MATERIAL SUPPLIED
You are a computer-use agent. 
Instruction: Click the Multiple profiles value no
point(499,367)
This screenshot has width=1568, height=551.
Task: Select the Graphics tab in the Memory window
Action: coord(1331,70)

PROBLEM DESCRIPTION
Retype every record above exactly as written.

RESULT FOR THIS EXERCISE
You are a computer-use agent. 
Instruction: Click the Multiple profiles value no
point(499,367)
This screenshot has width=1568, height=551.
Task: Select the Graphics tab in the Memory window
Action: coord(1331,70)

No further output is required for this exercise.